(Your task) Copy the records below, replacing "Output a click action" with "Return a click action" everywhere it occurs. Leave everything else as it is.

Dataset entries
>>>
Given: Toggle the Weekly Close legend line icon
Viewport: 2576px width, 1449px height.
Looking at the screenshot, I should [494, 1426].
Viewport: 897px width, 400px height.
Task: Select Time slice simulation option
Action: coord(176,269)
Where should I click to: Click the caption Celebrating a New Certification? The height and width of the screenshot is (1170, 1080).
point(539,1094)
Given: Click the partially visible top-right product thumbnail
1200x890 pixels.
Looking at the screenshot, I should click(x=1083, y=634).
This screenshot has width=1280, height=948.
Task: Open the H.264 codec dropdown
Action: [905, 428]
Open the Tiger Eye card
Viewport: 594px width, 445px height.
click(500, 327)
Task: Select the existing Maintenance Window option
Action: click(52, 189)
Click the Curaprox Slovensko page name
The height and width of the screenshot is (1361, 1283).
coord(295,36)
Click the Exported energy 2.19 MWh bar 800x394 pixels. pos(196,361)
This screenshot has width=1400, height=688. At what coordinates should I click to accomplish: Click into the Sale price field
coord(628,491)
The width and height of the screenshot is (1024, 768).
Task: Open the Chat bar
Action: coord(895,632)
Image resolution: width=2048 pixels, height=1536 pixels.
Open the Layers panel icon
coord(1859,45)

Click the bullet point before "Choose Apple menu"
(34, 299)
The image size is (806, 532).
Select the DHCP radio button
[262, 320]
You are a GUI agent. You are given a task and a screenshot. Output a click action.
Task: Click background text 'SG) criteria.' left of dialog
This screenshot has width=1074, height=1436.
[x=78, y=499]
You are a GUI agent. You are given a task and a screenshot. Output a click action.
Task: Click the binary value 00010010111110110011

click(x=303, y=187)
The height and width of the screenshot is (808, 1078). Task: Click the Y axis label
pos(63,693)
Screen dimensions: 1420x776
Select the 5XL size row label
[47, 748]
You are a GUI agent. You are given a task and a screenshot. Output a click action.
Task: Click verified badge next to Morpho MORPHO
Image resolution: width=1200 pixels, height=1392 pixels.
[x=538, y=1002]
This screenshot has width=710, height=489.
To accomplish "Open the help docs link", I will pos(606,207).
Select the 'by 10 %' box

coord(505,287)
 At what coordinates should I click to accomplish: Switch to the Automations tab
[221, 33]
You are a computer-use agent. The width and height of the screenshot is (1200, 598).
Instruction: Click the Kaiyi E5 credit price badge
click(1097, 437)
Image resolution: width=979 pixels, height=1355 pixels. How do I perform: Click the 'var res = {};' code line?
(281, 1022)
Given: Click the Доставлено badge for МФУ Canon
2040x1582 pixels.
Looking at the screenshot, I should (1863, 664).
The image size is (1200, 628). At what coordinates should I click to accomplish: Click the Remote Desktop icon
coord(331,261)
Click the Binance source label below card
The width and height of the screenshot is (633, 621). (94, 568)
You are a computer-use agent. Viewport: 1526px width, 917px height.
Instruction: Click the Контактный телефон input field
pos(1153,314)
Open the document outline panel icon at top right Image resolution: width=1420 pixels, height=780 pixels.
<<<
(Answer to this problem)
Given: Toggle the Weekly Close legend line icon
Viewport: 2576px width, 1449px height.
Looking at the screenshot, I should [494, 1426].
Viewport: 897px width, 400px height.
Task: Select Time slice simulation option
Action: coord(176,269)
Where should I click to: Click the caption Celebrating a New Certification? The height and width of the screenshot is (1170, 1080).
point(539,1094)
Given: Click the partially visible top-right product thumbnail
1200x890 pixels.
Looking at the screenshot, I should click(x=1083, y=634).
This screenshot has width=1280, height=948.
Task: Open the H.264 codec dropdown
Action: [905, 428]
Open the Tiger Eye card
Viewport: 594px width, 445px height.
click(500, 327)
Task: Select the existing Maintenance Window option
Action: click(52, 189)
Click the Curaprox Slovensko page name
The height and width of the screenshot is (1361, 1283).
coord(295,36)
Click the Exported energy 2.19 MWh bar 800x394 pixels. pos(196,361)
This screenshot has width=1400, height=688. At what coordinates should I click to accomplish: Click into the Sale price field
coord(628,491)
The width and height of the screenshot is (1024, 768).
Task: Open the Chat bar
Action: coord(895,632)
Image resolution: width=2048 pixels, height=1536 pixels.
Open the Layers panel icon
coord(1859,45)

Click the bullet point before "Choose Apple menu"
(34, 299)
The image size is (806, 532).
Select the DHCP radio button
[262, 320]
You are a GUI agent. You are given a task and a screenshot. Return a click action.
Task: Click background text 'SG) criteria.' left of dialog
This screenshot has width=1074, height=1436.
[x=78, y=499]
You are a GUI agent. You are given a task and a screenshot. Return a click action.
Task: Click the binary value 00010010111110110011

click(x=303, y=187)
The height and width of the screenshot is (808, 1078). Task: Click the Y axis label
pos(63,693)
Screen dimensions: 1420x776
Select the 5XL size row label
[47, 748]
You are a GUI agent. You are given a task and a screenshot. Return a click action.
Task: Click verified badge next to Morpho MORPHO
Image resolution: width=1200 pixels, height=1392 pixels.
[x=538, y=1002]
This screenshot has width=710, height=489.
To accomplish "Open the help docs link", I will pos(606,207).
Select the 'by 10 %' box

coord(505,287)
 At what coordinates should I click to accomplish: Switch to the Automations tab
[221, 33]
You are a computer-use agent. The width and height of the screenshot is (1200, 598).
Instruction: Click the Kaiyi E5 credit price badge
click(1097, 437)
Image resolution: width=979 pixels, height=1355 pixels. How do I perform: Click the 'var res = {};' code line?
(281, 1022)
Given: Click the Доставлено badge for МФУ Canon
2040x1582 pixels.
Looking at the screenshot, I should (1863, 664).
The image size is (1200, 628). At what coordinates should I click to accomplish: Click the Remote Desktop icon
coord(331,261)
Click the Binance source label below card
The width and height of the screenshot is (633, 621). (94, 568)
You are a computer-use agent. Viewport: 1526px width, 917px height.
Instruction: Click the Контактный телефон input field
pos(1153,314)
Open the document outline panel icon at top right Image resolution: width=1420 pixels, height=780 pixels.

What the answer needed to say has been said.